# Băiețoiul



## Banshee_98

Hello everyone,

I am currently working on a masters thesis in France on the reception and translation of the French novel _La Garçonne_ by Victor Margueritte in English. La garçonne can be translated as a tom boy, a flapper, a single woman, in the context of the book.

With a view to getting a holistic vision of the book's perception in different languages and cultures, I am comparing and contrasting the titles in various languages. Could anyone help clear up the title "*Băiețoiul*" for me ? Its formation and connotations ? The other titles chosen were Baetana. Could anyone also explain "băiețoi" and "fată băiețoasă"?

Previous post:"With a view to getting a holistic vision of the book's perception in different languages and cultures, I am comparing and contrasting the titles in various languages.
I was wondering if anyone could elucidate and translate one of the chosen titles in Romanian "Băiețoiul". The others were variations "Băețana". I know of the terms _*băiețoi*_ and _*fată băiețoasă*_. What are the connotations of these words as well ?"


Thank you very much, I'd grateful for your help !


----------



## farscape

(rushing to get in the office) for now: "Băețana" is not a proper Romanian word. Băiețoiul - The tomboy.


----------



## Banshee_98

farscape said:


> (rushing to get in the office) for now: "Băețana" is not a proper Romanian word. Băiețoiul - The tomboy.

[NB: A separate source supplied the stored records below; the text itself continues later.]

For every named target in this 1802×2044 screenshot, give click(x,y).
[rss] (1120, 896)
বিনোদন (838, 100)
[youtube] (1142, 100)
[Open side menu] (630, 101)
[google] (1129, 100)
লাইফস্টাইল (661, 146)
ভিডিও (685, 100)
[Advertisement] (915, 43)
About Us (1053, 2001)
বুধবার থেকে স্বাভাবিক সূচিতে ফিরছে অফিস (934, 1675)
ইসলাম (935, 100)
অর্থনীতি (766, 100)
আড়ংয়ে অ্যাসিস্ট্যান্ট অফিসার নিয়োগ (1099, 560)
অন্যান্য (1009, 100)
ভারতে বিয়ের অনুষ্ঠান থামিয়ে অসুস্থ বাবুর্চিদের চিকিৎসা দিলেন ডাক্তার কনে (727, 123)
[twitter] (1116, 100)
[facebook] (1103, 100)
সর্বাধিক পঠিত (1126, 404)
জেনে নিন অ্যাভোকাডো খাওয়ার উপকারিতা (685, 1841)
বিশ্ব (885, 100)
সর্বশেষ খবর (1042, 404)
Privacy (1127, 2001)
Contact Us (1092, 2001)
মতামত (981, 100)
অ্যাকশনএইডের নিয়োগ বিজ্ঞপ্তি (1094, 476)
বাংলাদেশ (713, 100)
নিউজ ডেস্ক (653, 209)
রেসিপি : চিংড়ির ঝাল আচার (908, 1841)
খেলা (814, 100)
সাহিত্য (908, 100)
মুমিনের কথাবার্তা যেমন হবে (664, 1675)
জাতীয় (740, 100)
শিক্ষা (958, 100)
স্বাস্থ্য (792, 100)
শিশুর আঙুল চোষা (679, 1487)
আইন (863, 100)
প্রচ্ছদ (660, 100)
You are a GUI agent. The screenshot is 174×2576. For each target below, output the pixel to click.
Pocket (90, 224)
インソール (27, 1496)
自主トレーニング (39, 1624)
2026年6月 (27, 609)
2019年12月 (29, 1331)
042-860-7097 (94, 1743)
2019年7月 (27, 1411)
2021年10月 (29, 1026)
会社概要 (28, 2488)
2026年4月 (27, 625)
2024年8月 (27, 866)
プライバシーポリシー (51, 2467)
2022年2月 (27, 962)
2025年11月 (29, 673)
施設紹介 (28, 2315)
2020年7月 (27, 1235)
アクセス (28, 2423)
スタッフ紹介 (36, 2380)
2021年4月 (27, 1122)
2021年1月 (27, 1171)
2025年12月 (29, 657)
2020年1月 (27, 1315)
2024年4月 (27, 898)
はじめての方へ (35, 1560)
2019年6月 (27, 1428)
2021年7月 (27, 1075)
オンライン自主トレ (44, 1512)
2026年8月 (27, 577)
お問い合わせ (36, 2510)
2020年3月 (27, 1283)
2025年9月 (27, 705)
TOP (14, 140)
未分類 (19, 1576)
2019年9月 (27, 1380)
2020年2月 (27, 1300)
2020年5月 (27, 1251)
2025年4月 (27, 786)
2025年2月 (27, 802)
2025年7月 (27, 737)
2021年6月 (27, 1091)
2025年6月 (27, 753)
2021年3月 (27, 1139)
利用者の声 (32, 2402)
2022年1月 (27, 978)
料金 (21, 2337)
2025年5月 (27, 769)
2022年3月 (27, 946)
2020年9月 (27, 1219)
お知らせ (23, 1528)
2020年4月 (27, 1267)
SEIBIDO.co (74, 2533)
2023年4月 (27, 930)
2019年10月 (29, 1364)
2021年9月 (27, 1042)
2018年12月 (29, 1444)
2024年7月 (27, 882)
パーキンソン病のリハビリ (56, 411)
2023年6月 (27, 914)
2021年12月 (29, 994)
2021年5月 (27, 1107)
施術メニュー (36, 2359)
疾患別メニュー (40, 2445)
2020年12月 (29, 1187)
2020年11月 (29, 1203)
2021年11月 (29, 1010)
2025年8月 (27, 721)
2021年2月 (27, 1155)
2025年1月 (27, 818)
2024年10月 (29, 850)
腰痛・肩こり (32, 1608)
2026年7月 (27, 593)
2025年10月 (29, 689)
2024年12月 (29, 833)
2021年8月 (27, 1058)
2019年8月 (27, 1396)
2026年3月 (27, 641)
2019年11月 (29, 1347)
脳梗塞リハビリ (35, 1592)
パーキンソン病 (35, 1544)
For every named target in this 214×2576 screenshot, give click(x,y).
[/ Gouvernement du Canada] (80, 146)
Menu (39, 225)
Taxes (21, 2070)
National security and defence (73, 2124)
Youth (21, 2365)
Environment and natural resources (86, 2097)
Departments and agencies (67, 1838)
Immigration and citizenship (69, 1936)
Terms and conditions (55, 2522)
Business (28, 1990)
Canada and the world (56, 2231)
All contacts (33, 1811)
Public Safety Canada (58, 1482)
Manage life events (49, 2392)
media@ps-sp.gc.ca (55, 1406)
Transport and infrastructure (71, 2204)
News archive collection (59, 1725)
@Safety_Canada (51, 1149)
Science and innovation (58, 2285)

thanks for that ! hope you weren't too late !


----------



## farscape

Adding a few details:
*băiețoi* (from băiat + sufix oi) may also refer to a girl fitting the tomboy description. Sometimes is used in a pejorative way. 

*băietan* (băiat + suffix an) refers to an older boy however the supposed feminine version *băietană* is not in the dictionary.


----------